- [Exercise objective]
Turn the lines below, from the one containing "You are a GUI" through the one containing "Guarda (278, 588)", into a numbered list, skipping any blank lines.

- [Exercise materials]

-------

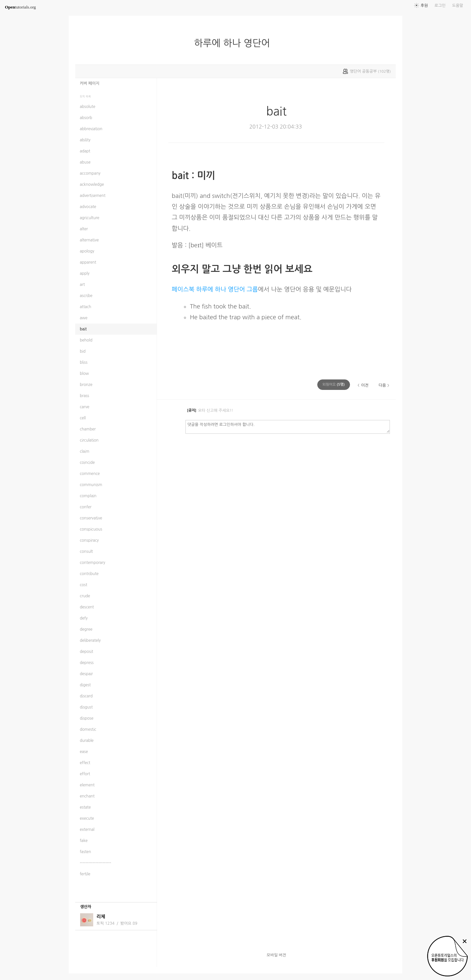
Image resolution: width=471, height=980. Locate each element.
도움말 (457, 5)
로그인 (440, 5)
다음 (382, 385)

-------

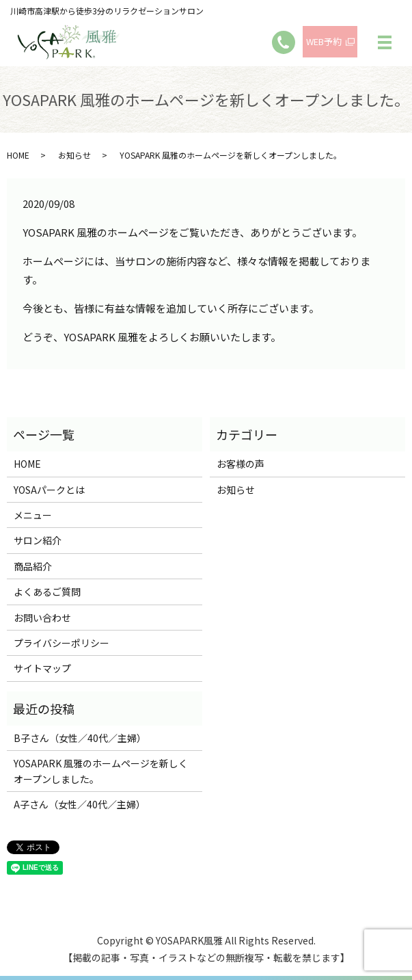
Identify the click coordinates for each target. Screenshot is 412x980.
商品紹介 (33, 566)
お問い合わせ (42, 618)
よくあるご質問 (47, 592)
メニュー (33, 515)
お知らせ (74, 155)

-------

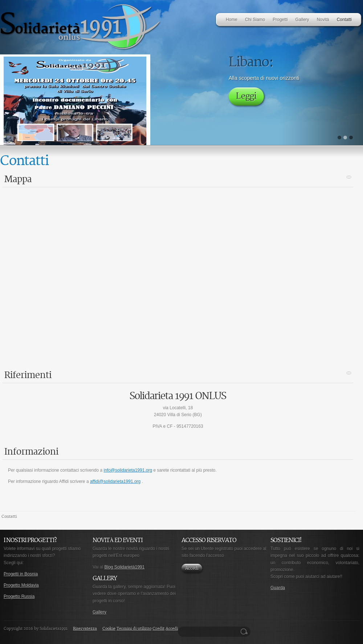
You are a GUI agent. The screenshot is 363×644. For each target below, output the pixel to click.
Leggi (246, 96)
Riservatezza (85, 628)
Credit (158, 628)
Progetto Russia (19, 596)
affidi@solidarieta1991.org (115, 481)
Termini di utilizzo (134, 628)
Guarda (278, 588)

-------

- [Response to the task]
1. You are a GUI agent. The screenshot is 363×644. For each target below, output the pixel to click.
2. Leggi (246, 96)
3. Riservatezza (85, 628)
4. Credit (158, 628)
5. Progetto Russia (19, 596)
6. affidi@solidarieta1991.org (115, 481)
7. Termini di utilizzo (134, 628)
8. Guarda (278, 588)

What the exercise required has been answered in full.